■ The task ■
Rewrite everything from the line containing "This screenshot has width=1134, height=540." down to the line containing "Image resolution: width=1282", swapping "Image resolution" for "Image size" and keeping all else unchanged.

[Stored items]

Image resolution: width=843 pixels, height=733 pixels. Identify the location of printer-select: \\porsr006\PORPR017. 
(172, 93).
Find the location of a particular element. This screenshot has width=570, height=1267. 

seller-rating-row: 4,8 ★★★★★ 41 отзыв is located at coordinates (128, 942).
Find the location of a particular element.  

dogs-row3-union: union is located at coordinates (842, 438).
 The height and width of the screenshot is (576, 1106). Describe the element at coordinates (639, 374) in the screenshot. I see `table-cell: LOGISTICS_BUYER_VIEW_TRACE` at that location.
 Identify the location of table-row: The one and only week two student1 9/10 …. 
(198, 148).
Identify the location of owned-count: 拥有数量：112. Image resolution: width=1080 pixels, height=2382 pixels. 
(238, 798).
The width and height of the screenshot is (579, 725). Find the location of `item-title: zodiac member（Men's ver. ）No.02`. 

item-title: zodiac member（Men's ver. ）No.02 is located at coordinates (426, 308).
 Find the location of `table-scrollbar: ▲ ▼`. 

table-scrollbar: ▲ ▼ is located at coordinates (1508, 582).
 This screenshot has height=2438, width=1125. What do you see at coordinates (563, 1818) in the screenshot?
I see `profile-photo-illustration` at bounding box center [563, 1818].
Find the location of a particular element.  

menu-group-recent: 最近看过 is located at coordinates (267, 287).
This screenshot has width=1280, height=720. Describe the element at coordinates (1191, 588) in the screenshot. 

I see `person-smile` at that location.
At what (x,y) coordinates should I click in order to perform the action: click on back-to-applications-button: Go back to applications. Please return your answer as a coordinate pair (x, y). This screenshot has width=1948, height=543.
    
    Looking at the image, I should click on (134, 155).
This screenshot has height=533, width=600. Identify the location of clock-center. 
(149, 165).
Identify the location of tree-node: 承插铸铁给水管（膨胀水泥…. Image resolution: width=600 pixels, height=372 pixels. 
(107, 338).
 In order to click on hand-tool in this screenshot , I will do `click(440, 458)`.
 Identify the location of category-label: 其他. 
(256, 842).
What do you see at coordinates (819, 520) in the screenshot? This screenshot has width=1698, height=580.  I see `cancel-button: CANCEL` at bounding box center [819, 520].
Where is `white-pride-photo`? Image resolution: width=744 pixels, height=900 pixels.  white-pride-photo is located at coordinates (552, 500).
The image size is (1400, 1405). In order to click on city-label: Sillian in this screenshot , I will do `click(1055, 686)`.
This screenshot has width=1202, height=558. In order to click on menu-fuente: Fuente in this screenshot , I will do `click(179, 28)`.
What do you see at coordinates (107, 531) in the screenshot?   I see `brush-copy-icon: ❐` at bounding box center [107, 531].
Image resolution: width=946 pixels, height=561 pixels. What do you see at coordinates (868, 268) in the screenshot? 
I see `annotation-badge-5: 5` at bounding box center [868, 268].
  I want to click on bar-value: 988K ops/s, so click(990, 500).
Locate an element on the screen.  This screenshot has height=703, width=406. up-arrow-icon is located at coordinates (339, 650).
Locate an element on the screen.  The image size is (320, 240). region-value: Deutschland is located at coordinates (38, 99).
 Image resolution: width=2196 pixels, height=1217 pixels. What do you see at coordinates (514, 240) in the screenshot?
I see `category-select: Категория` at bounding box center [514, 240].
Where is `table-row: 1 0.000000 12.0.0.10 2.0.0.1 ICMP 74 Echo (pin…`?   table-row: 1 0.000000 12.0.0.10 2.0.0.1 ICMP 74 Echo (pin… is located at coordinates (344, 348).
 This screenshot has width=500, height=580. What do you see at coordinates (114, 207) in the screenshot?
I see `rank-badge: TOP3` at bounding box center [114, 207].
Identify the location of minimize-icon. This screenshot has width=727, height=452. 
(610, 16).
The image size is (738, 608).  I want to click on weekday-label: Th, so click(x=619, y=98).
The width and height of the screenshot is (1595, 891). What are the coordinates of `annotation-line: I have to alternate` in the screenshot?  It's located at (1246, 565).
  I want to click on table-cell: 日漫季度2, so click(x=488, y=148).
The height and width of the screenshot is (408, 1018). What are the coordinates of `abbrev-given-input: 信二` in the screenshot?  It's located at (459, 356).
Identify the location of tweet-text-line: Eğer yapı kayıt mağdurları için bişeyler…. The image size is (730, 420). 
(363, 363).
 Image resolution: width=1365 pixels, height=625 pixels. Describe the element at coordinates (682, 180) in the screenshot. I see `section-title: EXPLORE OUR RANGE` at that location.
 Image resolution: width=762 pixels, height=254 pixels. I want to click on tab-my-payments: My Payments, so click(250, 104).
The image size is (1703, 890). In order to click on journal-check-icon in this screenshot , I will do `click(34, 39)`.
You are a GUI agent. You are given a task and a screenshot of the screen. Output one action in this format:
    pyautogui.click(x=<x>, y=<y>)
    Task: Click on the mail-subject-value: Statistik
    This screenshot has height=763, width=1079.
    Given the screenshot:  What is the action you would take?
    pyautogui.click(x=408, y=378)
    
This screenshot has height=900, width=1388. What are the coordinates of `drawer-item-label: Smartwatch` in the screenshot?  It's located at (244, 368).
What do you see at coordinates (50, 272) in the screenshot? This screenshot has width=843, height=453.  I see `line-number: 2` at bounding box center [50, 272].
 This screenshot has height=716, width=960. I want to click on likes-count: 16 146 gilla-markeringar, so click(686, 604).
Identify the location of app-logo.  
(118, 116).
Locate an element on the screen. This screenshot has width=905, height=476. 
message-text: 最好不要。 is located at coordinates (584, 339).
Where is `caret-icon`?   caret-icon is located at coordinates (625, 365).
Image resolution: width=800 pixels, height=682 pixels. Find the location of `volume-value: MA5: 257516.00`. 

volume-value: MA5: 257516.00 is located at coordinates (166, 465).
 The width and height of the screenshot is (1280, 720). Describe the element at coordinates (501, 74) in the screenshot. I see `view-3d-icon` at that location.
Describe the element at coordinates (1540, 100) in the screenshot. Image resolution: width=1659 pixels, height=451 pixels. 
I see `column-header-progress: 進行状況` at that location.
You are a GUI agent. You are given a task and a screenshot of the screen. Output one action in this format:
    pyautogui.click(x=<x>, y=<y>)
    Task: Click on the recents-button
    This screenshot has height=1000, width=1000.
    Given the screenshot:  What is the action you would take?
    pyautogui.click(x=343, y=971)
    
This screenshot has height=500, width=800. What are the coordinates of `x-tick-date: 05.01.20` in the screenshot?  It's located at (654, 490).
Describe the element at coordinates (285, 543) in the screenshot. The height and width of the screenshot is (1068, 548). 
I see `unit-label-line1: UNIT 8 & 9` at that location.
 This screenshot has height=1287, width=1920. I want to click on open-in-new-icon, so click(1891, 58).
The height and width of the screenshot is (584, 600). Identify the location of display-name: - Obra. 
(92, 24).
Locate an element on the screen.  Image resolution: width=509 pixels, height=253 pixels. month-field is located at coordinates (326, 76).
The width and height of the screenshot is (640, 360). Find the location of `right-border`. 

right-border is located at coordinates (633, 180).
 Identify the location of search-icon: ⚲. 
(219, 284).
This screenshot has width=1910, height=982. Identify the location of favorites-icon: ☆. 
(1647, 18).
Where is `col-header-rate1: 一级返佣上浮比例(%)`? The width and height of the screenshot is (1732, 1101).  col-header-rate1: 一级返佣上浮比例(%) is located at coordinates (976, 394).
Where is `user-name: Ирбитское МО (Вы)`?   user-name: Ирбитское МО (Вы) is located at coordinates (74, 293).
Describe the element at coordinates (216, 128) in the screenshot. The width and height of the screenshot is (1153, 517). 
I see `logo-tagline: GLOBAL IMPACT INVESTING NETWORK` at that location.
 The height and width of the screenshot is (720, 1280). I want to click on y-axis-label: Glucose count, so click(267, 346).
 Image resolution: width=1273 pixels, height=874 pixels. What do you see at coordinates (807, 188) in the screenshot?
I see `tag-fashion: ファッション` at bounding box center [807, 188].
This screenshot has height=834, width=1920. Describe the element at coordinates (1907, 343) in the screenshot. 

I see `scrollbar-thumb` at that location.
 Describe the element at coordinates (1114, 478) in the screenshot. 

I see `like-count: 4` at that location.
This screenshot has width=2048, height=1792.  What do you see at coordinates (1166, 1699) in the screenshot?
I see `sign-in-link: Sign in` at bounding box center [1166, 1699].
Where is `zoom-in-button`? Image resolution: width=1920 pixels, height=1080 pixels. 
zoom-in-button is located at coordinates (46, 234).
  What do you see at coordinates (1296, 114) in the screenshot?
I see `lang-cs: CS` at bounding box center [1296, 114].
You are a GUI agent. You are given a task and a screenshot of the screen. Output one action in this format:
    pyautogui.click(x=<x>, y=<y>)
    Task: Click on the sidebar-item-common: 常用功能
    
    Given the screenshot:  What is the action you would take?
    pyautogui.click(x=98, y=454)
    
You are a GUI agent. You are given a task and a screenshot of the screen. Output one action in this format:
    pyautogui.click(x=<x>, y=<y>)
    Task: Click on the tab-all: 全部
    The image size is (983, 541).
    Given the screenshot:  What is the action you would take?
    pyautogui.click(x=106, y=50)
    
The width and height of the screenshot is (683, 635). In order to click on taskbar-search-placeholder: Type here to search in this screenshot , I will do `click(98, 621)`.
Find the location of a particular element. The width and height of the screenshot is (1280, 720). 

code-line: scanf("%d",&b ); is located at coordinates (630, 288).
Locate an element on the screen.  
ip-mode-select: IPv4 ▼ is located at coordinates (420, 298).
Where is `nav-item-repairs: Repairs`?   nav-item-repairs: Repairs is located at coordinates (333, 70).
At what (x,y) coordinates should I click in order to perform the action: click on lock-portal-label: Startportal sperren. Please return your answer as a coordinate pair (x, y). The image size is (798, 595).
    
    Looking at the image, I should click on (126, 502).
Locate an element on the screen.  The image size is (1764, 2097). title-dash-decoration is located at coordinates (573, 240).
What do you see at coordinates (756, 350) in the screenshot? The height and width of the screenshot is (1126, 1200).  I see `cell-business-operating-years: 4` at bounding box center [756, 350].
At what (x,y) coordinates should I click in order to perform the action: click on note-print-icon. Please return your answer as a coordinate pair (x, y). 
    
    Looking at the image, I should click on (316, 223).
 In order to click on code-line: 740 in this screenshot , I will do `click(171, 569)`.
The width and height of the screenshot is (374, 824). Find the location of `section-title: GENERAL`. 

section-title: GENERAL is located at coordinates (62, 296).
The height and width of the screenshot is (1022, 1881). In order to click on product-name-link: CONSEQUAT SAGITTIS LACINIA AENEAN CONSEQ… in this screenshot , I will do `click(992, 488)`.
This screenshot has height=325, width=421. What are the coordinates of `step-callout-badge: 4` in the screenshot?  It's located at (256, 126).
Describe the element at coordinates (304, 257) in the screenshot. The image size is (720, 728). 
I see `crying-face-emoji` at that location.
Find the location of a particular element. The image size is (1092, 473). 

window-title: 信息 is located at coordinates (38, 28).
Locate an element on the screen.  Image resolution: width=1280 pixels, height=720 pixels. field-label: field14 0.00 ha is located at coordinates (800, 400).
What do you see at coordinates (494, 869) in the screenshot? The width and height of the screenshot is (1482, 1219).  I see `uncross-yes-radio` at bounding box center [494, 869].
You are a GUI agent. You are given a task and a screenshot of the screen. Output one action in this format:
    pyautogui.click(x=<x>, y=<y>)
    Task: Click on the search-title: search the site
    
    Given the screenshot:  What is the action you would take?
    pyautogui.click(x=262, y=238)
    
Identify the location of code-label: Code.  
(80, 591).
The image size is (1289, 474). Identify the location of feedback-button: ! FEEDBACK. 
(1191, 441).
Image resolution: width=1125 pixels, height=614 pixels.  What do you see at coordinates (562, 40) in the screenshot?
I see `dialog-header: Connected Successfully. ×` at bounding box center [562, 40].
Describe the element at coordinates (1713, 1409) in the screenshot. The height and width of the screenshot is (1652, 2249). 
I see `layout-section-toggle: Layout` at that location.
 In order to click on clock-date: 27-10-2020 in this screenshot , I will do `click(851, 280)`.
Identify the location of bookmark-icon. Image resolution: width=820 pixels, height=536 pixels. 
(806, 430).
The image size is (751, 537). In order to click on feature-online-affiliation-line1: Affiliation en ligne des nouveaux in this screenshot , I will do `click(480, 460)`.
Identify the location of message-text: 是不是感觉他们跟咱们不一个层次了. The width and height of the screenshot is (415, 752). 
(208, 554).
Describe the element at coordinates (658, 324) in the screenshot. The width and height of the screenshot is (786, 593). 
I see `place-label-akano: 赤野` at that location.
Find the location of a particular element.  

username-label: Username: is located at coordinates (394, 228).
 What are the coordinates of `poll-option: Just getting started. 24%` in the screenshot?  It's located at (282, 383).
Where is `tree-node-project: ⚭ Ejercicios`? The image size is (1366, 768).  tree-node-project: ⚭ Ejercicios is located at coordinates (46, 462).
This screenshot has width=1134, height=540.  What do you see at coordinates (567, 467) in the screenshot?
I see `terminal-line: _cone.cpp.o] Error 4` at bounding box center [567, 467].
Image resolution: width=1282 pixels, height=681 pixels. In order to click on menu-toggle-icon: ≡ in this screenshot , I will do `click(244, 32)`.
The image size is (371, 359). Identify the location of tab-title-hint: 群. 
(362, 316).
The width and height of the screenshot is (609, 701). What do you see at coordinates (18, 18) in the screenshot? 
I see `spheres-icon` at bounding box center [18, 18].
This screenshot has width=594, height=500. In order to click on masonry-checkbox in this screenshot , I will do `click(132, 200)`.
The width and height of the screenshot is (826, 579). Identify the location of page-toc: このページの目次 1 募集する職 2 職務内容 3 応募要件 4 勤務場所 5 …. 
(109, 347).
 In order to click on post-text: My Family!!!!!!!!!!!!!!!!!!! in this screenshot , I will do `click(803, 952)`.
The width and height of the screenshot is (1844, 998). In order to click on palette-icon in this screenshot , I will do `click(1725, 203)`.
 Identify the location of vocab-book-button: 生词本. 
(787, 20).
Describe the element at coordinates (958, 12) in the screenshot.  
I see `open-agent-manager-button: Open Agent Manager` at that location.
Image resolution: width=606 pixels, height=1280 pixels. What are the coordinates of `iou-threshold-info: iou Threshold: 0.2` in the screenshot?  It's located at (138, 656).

■ Your solution ■
This screenshot has width=1134, height=540.  What do you see at coordinates (567, 467) in the screenshot?
I see `terminal-line: _cone.cpp.o] Error 4` at bounding box center [567, 467].
Image size: width=1282 pixels, height=681 pixels. In order to click on menu-toggle-icon: ≡ in this screenshot , I will do `click(244, 32)`.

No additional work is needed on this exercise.